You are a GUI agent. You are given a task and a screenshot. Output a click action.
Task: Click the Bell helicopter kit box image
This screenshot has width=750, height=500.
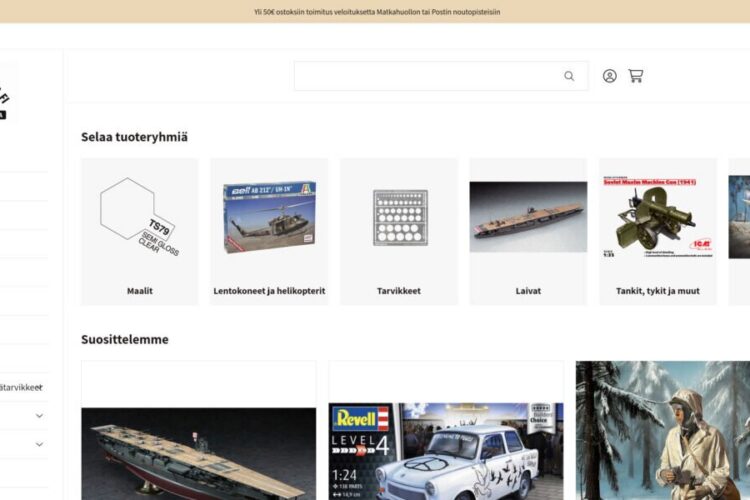pos(269,216)
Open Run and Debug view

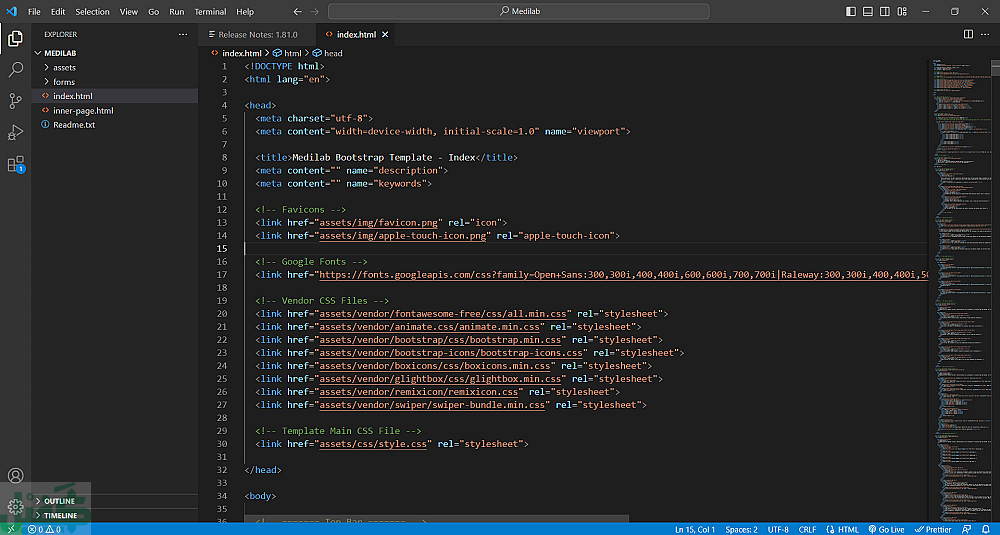16,132
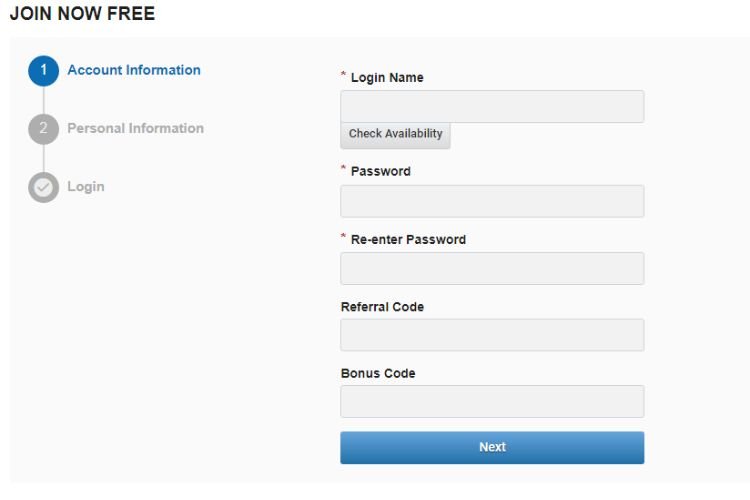750x500 pixels.
Task: Click the Login Name field label
Action: click(386, 78)
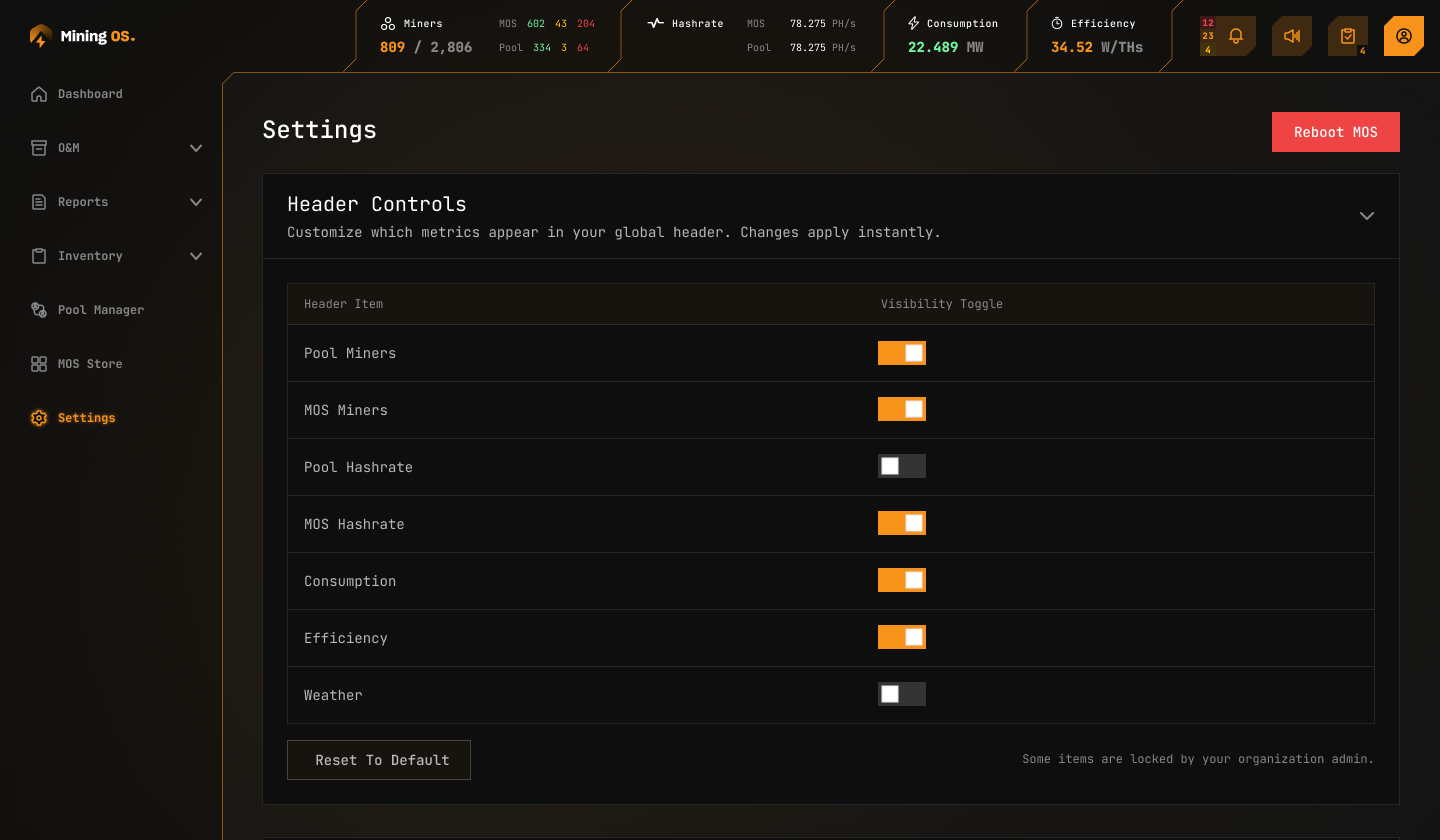Viewport: 1440px width, 840px height.
Task: Show the Weather metric in the header
Action: 901,693
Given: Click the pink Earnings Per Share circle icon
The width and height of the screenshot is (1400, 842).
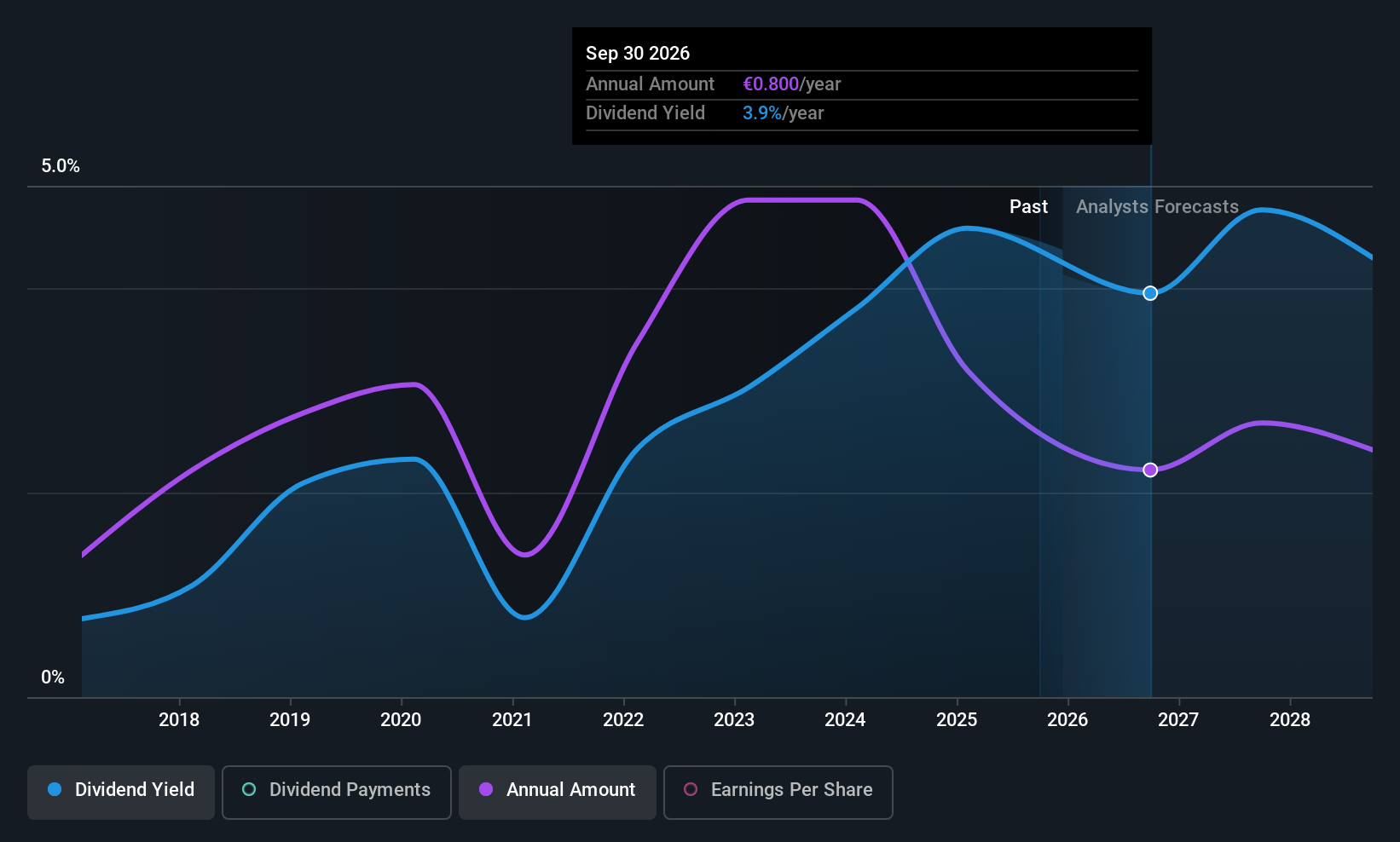Looking at the screenshot, I should pos(691,789).
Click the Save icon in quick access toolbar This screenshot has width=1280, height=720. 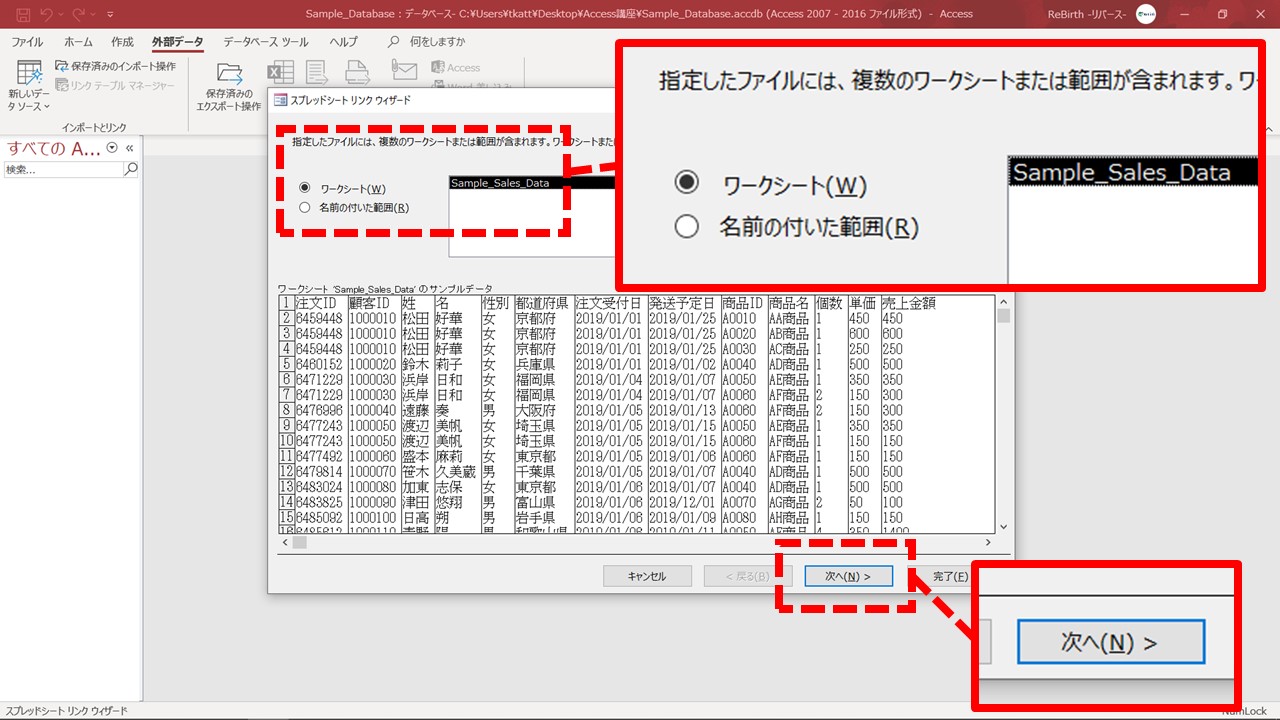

[The problem]
Your answer must be an exact copy of the records, free of images.

[Exercise response]
You are a GUI agent. You are given a task and a screenshot. Output a click action.
Task: Click the Bell helicopter kit box image
This screenshot has width=750, height=500.
pos(269,216)
Open Run and Debug view

16,132
750x500 pixels.
Task: Click the Login Name field label
Action: click(386, 78)
Viewport: 1440px width, 840px height.
Task: Show the Weather metric in the header
Action: 901,693
Given: Click the pink Earnings Per Share circle icon
The width and height of the screenshot is (1400, 842).
Looking at the screenshot, I should pos(691,789).
Click the Save icon in quick access toolbar This screenshot has width=1280, height=720. 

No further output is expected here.